AI Dev Weekly #17: Sonnet 5, GPT-5.6 Government-Gated, Fable 5 Returns, Claude Code Spying
AI Dev Weekly is a Thursday series where I cover the week’s most important AI developer news, with my take as someone who actually uses these tools daily.
This was the biggest week in AI developer tools this year. Not one headline, but five, all hitting within the same 7-day window. Anthropic shipped Sonnet 5 as the free default, got Fable 5 back from the government, launched a science platform, and got caught hiding spy markers in Claude Code. OpenAI dropped GPT-5.6 but only lets the government decide who touches it. Google shipped Nano Banana 2 Lite. And the race to control frontier AI became explicitly political in a way it was not before.
Let me break it all down.
1. Claude Sonnet 5: the new value default
Anthropic released Claude Sonnet 5 on June 30. It is now the default model for Free and Pro users. The numbers: 63.2% on SWE-bench Pro, 81.2% on OSWorld, 1M context window, and introductory pricing of $2 input and $10 output per million tokens through August 31.
Why it matters: Sonnet 5 gets close to Opus 4.8 (69.2% SWE-bench Pro) at less than half the price. For most teams running agents at volume, this changes the math overnight. It is the most agentic Sonnet yet, built to plan, drive browsers and terminals, and check its own output.
The catch nobody mentions: Sonnet 5 uses a new tokenizer that can raise effective token counts by up to 1.35 times. Anthropic set the intro price to be cost-neutral with Sonnet 4.6, not a flat discount. And at maximum effort, Sonnet 5 can cost more than Opus 4.8 at a comparable accuracy point. See the pricing breakdown and is it worth it?.

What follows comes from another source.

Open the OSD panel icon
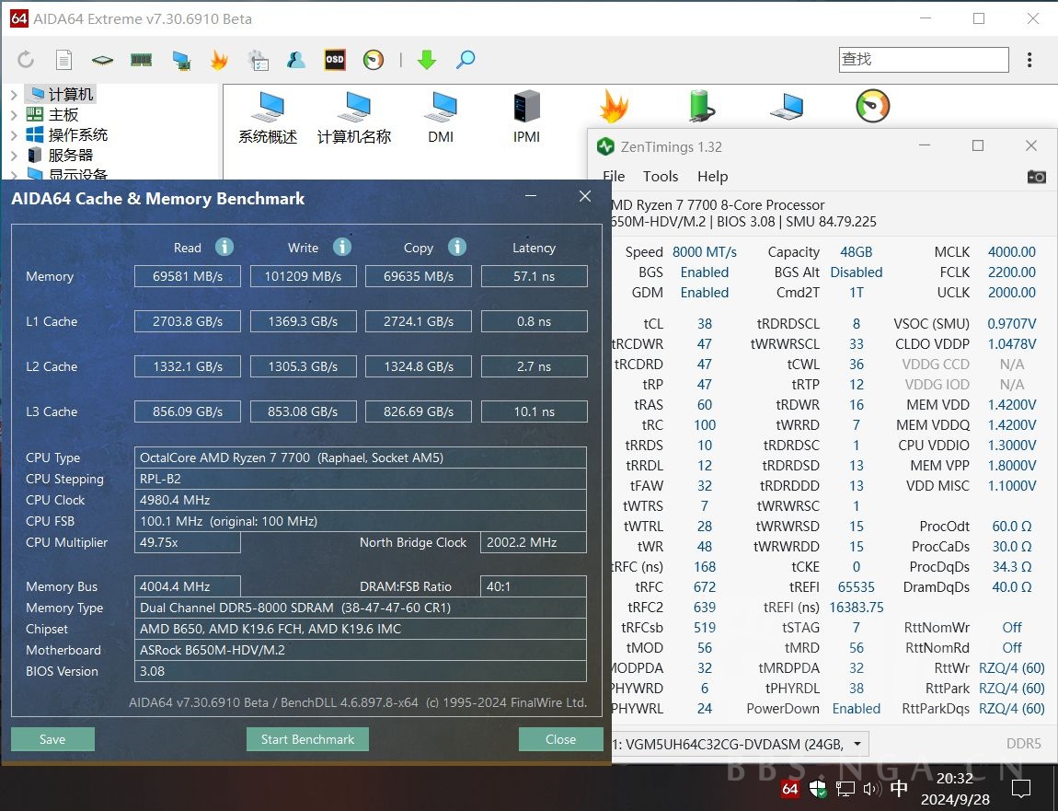 (x=335, y=60)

My take: This is the model most developers should use starting today. Set it as your default, keep Opus 4.8 one command away for hard problems, and mind the effort levels. The Aider setup and Claude Code setup take a minute.
2. GPT-5.6 Sol, Terra, and Luna: government-gated
OpenAI released GPT-5.6 on June 26 as a three-model family with a new naming convention. Sol is the flagship ($5/$30), Terra is the balanced tier ($2.50/$15), and Luna is the cheap speed tier ($1/$6). Sol Ultra hits 91.9% on Terminal-Bench 2.1 using a new subagent mode.

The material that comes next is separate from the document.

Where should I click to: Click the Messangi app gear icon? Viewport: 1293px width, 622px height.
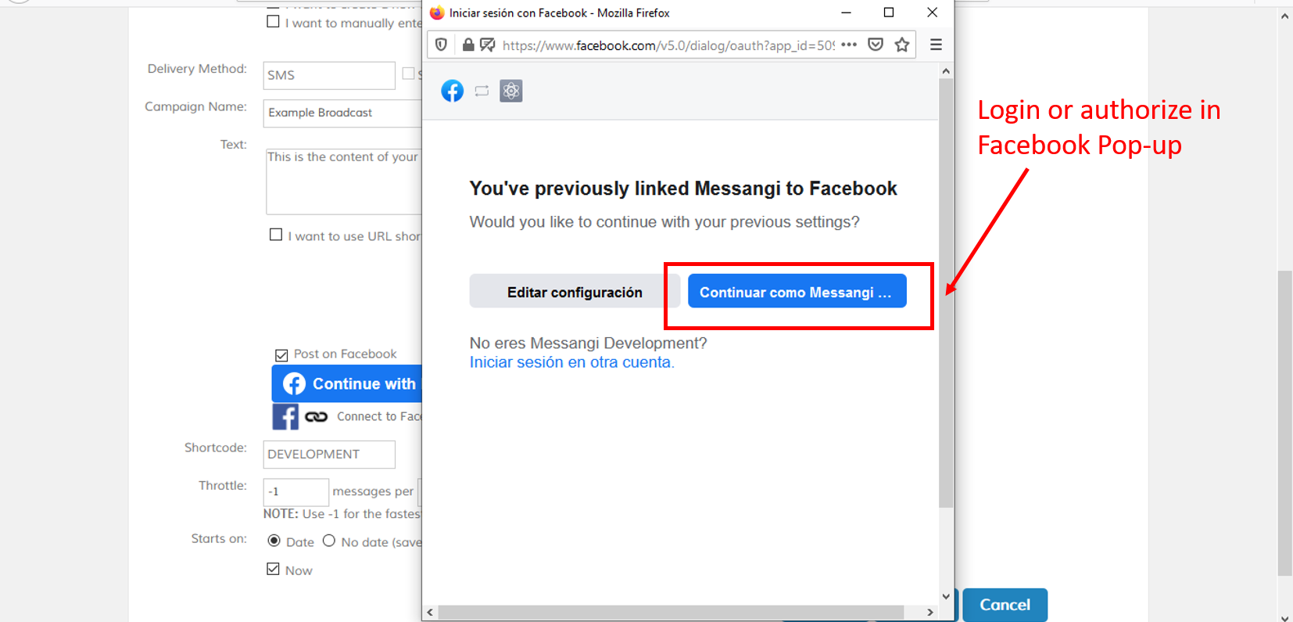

The real story is access. GPT-5.6 is in a limited preview where the US government decides who gets in. There is no public waitlist. No ChatGPT access. Only trusted partners and organizations whose participation was shared with the government before launch. OpenAI framed this as working “in coordination with the government” to start with a limited group.
Why it matters for you: Unless your organization has an OpenAI account representative, you cannot use GPT-5.6 right now. Meanwhile, Claude Sonnet 5 is available to everyone, today, for free. The access asymmetry is the story.
My take: OpenAI watched Anthropic get Fable 5 pulled by the government and decided to hand over the keys up front rather than get yanked after launch. Smart politically, frustrating for developers. Luna at $1/$6 would be the cheapest frontier model if anyone could use it. See the full government-gating explainer and GPT-5.6 vs Fable 5: two interventions.
3. Fable 5 is back: export controls lifted after 18 days
The Department of Commerce lifted export controls on Claude Fable 5 and Mythos 5 on June 30. Fable 5 returned globally on July 1. The ban lasted 18 days.
What happened: Amazon researchers found a jailbreak that got Fable 5 to identify software vulnerabilities and produce exploit code. Because Anthropic could not verify user nationality in real time, it suspended the model for everyone. Commerce imposed export controls. Now Anthropic has a new classifier that blocks the jailbreak “in over 99% of cases,” and the government is satisfied.
The bigger picture: Anthropic is partnering with Amazon, Microsoft, Google, and other Glasswing participants to develop a shared jailbreak severity scoring framework, analogous to CVSS for software vulnerabilities. This is the first attempt at an industry-wide standard for AI safety incidents.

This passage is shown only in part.